文書セクション »
▽

2018年3月19日月曜日

埋め立ててはみたけれど──浦安_3

2018.3.3【千葉県】──地下鉄 東西線を歩く_4

 新浦安駅周辺の埋め立て地が東日本大震災で受けた液状化被害の惨状は、ニュースで見聞きしましたが、痕跡ではなく現地を実感したいと思っていました。


京葉線 新浦安駅周辺


 上は首都高速湾岸線浦安ICで、奥の高い建物付近が新浦安駅。鉄道や高速道路は重要インフラなので安全第一でルート設定されているはずが、駅周辺でも液状化被害を受けたことは、1971年完了+それ以降の埋め立てに問題があったことになります(浦安市埋め立ての変遷:前回の弁天・鉄鋼通りは1968年完了し、被害は比較的軽微)。
 生活に支障が及んだ地表を修復しただけで「もう大丈夫」との解決にはならないし、水を含む埋め立て地盤から多少水が抜けた程度と考えるべきと。
 右は、液状化の影響か不明ですが、何本もの街路樹が道路側に傾く様子。


高州明海日の出地区(液状化被害が大きかった)

 右写真左下は、旧埋め立て地(1971年完了)の護岸で、鉄塔から右側は1980年完了の埋め立て地。旧護岸が残されるのは構造上の理由らしく、当初は住民への説明が行われても、現在理解する人はどれほどいるのか(危険登るな、の看板がある場所も)。
 右の鉄塔美浜線は浦安マリーナ方面に続きますが、ディズニーランド周辺を通したくないため(徹底している)、新浦安方面から支線として舞浜に伸びるようです。

 下はがれきの山のような災害救助犬の訓練施設。TVで東日本大震災の被災犬が認定を目指す姿を目にし応援したいと思ったが、まだ国際的に通じる国内統一基準がないらしく、海外でも貢献できる環境を整備すべきと。

 一帯の埋め立て地は、陸の土砂ではなく海底から砂や泥をポンプでくみ上げ、矢板の仕切りの中に流し込んで造成したとのこと。建築物の基礎部分は補強しても周囲や道路は対象外とされ、上・下水道・ガス等の地中を通されるライフラインが大きな被害を受けました(対策を講じていれば被害を抑えられたはず)。
 東京湾岸の埋め立て地でも、新しい埋め立て地で被害が目立ったのは土壌に多くの水分が含まれるためで(地盤の安定には時間が必要)、以前の経験に耳を傾けなかったのは、早期の宅地造成が求められた時代(高度成長期)に安直な工法を頼りにしたためかと。


 右上の新浦安アートグレイスウエディングコースト(2005年)は、見栄えや景色を意識するためか盛り土の上に建てられます。被害の有無は不明ですが、そもそも分譲の時点で問題なく利用可能な土地であるべきと。
 震災から7年が経過し、表面上は被害の痕跡は見えませんが、犬の訓練施設付近には液状化対策工事用の土砂が積まれ、土曜日も重機が作業をしています。
 右の浦安市総合公園で活動する若者たちが、「住めないよね〜」と出ていくことがないよう、現在可能な対策を講じるべきかと(ディズニーランドとは異なる求心力が必要)。

△

記録一覧 »

▽

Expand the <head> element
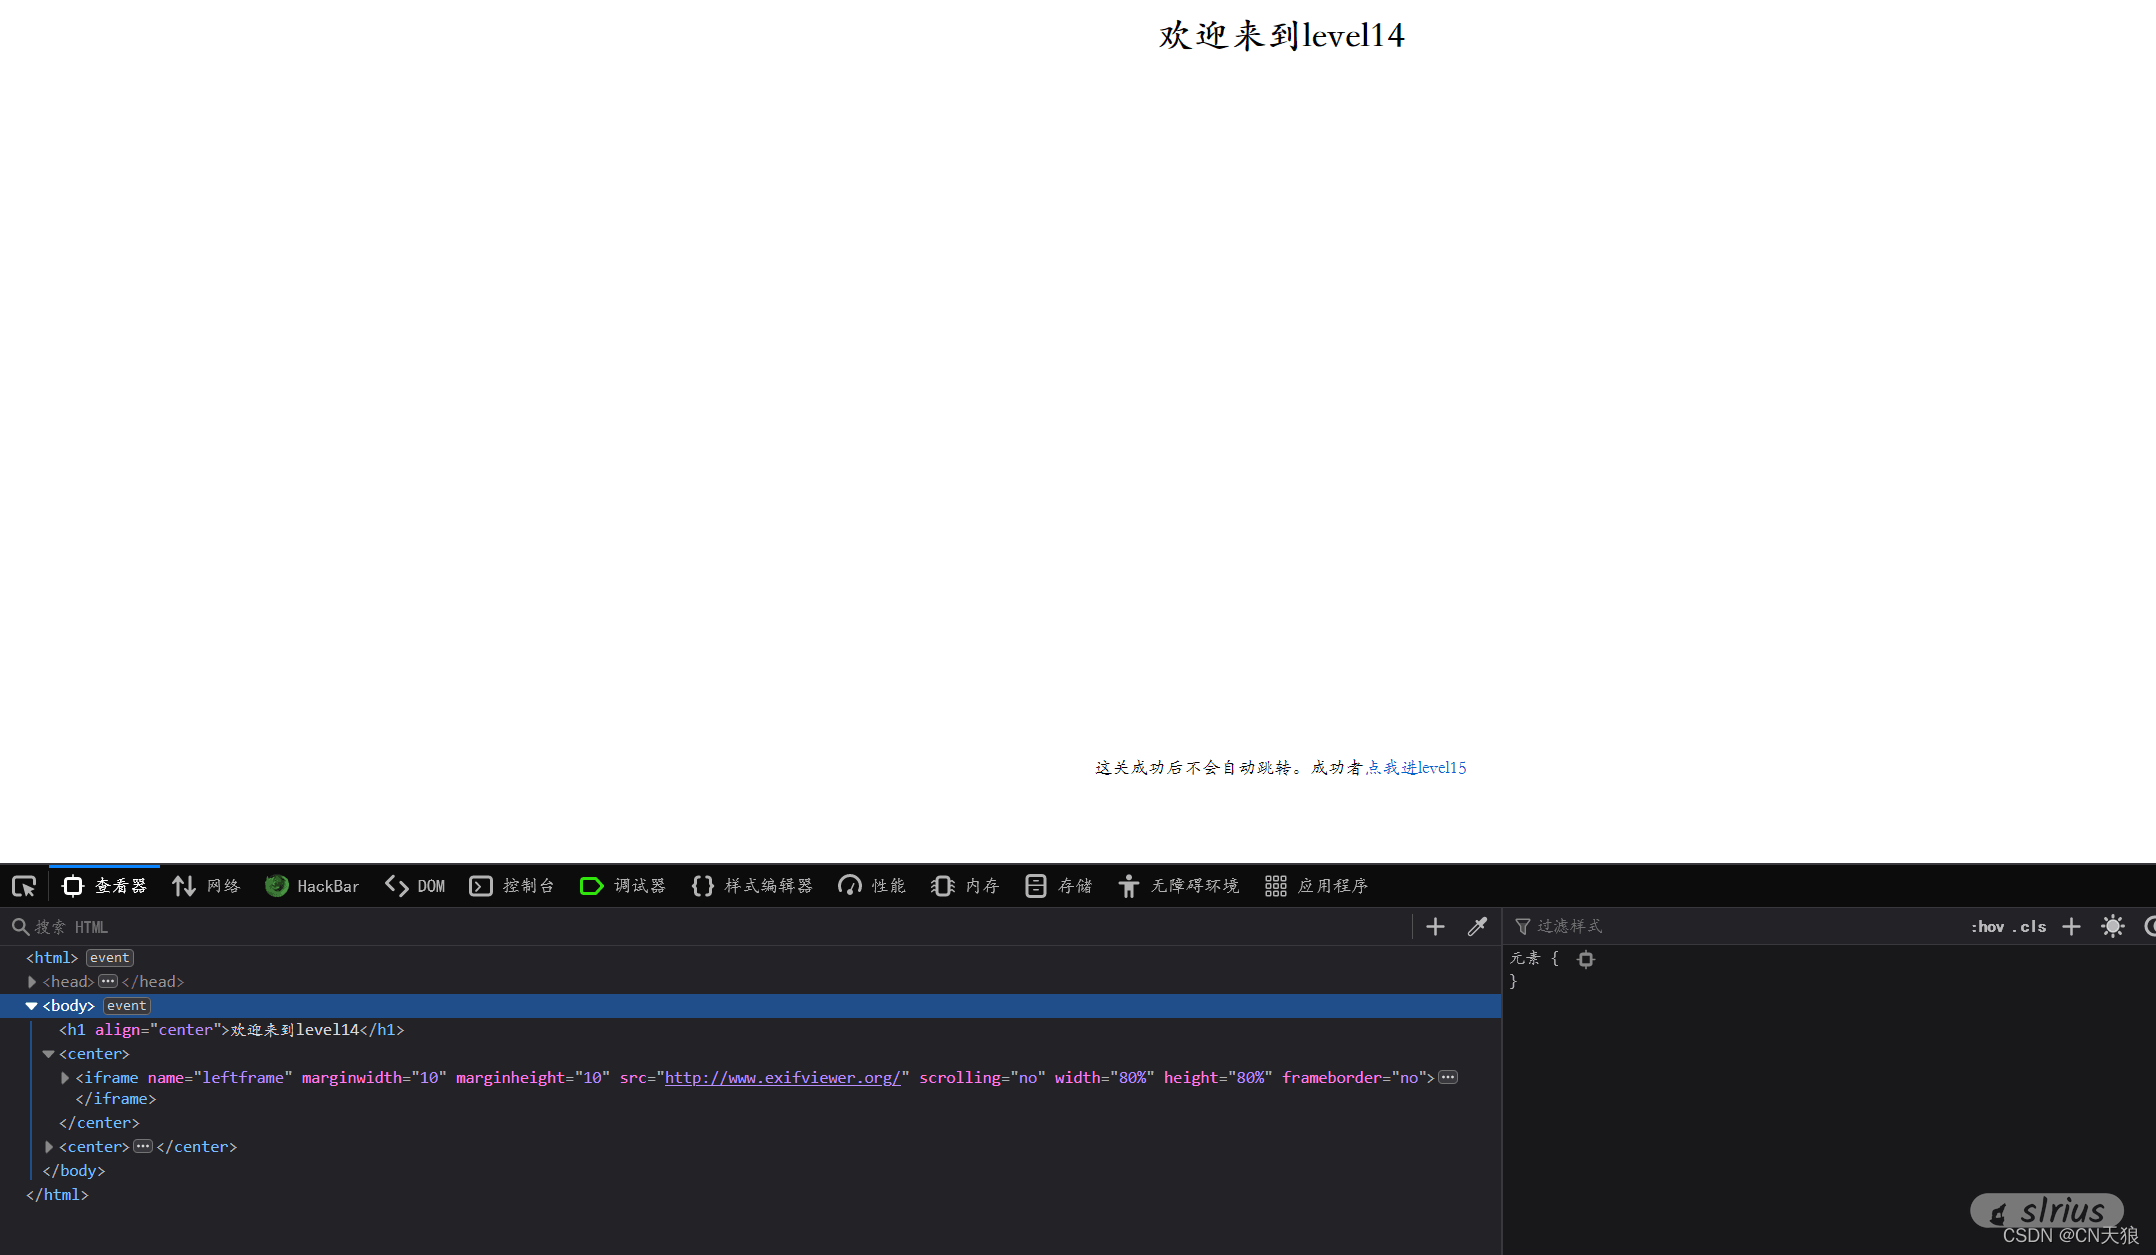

△
▽

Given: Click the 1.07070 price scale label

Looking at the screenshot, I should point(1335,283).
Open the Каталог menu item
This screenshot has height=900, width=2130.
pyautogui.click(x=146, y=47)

△

演習課題 1 »
浦安の埋め立て地の文書に照らして、次の(a)〜(c)が合っているかを判断してください。それぞれ「はい」か「いいえ」で答え、決め手となる文書の語句を正確に引用すること。
(a) 弁天・鉄鋼通りの埋め立ては1968年に完了した。
(b) 一帯の埋め立て地は陸の土砂を運び込んで造成された。
(c) 土曜日には重機による作業は行われていない。
演習課題 2 »
浦安の埋め立て地の文書を、最後の一文の後から書き継ぐこと。

演習解答 1 »
(a) はい:「前回の弁天・鉄鋼通りは1968年完了し、被害は比較的軽微」
(b) いいえ:「陸の土砂ではなく海底から砂や泥をポンプでくみ上げ、矢板の仕切りの中に流し込んで造成したとのこと」
(c) いいえ:「土曜日も重機が作業をしています」

演習解答 2 »
 都市計画により、高層の集合住宅が密集する地区の情景から、京葉線ラッシュ時の混雑が目に浮かび大変そうと思うも、普段利用の東西線はワーストですからそれ以上のようです。
 それだけの住民が暮らす地域ながら、大規模店舗のイトーヨーカドーが閉店しました(2000〜17年)。イオン健在、ヨーカドー閉店の構図は西葛西と同じですから、ヨーカドーの戦略に問題ありと受け止められます。

 付近にはディズニーランド訪問客をターゲットとするホテルがいくつもありますが(右は東京ディズニーセレブレーションホテル)、外に出る宿泊客は少ないでしょうから、地域はうるおいそうにありません。



 埋め立て事業には膨大な予算が必要ですが、税収アップの期待感から気持ちが大きくなるのか、点在する広大な空き地は放置されたままです(住宅予定区画と思われる)。
 液状化被害のレッテルを貼られた土地利用の停滞分も、被害を受けた住民が負担させられるのでは、恨むだけでは済まされないようにも……


追記──忖度の国(忖度を誰もが読めるようになりました)

 公文書(公務の記録:国民が付託した業務の記録)に記された人名を削除するために、国の信用を損なう行為を命令する人物やそれに従う人物が、政府や国の中枢機関に所属し、税金から給与が支払われていることを、国民が信任するわけがありません。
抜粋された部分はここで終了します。